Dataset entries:
--
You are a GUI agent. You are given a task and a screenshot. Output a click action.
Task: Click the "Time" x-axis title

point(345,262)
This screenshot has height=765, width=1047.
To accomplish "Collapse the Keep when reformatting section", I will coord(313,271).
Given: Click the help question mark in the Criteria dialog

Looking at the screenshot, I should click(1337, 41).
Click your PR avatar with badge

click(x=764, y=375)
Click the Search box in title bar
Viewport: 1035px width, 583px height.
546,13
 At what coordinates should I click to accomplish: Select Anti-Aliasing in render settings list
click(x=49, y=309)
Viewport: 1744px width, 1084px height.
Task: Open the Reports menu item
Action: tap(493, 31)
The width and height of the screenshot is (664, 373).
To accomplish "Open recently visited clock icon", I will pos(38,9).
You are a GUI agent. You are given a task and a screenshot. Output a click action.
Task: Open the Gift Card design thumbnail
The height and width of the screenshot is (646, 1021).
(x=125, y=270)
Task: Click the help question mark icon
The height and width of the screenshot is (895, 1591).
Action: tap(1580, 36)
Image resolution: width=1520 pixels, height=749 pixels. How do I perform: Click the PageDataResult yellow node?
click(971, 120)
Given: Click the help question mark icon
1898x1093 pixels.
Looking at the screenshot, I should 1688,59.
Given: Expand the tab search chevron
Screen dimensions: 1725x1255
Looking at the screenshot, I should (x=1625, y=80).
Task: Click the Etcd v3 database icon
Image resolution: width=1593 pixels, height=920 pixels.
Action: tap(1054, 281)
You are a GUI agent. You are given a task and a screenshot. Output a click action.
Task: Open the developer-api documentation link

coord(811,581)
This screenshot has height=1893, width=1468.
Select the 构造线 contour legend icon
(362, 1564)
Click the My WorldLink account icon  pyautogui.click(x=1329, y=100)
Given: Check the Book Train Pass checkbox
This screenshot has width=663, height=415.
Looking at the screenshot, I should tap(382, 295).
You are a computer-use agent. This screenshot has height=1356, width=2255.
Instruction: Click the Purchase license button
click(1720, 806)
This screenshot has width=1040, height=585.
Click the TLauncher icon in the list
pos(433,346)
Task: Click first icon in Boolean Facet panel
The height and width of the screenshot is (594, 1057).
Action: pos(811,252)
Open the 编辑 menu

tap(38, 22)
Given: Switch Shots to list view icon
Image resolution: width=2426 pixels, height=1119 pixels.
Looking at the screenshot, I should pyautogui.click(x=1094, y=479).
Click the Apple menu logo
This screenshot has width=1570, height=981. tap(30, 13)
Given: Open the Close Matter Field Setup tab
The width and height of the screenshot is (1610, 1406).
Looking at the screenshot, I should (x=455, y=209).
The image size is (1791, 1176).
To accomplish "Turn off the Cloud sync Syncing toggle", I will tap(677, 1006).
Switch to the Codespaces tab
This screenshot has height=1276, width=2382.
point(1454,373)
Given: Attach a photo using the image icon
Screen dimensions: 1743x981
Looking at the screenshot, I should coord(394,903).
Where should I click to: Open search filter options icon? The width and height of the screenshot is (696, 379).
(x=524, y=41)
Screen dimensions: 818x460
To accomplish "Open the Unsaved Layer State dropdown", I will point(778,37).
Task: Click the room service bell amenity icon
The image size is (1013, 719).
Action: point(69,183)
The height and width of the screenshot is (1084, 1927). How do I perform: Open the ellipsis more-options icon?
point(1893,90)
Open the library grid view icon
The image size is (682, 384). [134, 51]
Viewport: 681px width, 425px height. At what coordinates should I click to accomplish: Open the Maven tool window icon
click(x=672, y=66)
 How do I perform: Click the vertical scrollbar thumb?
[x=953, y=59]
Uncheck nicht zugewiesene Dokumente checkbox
--
- Exercise
Filter by the word "checkbox": copy every line of the data that holds it.

- Exercise response
Given: Check the Book Train Pass checkbox
Uncheck nicht zugewiesene Dokumente checkbox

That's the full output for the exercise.